--- BEGIN MATERIAL PROVIDED ---

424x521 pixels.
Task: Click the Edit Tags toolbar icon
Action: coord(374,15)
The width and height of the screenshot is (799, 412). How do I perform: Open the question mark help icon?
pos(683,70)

--- END MATERIAL PROVIDED ---

REQUIREMENTS: Copy the records above word for word, leaving every line unchanged.

RESULT OF THIS TASK:
424x521 pixels.
Task: Click the Edit Tags toolbar icon
Action: coord(374,15)
The width and height of the screenshot is (799, 412). How do I perform: Open the question mark help icon?
pos(683,70)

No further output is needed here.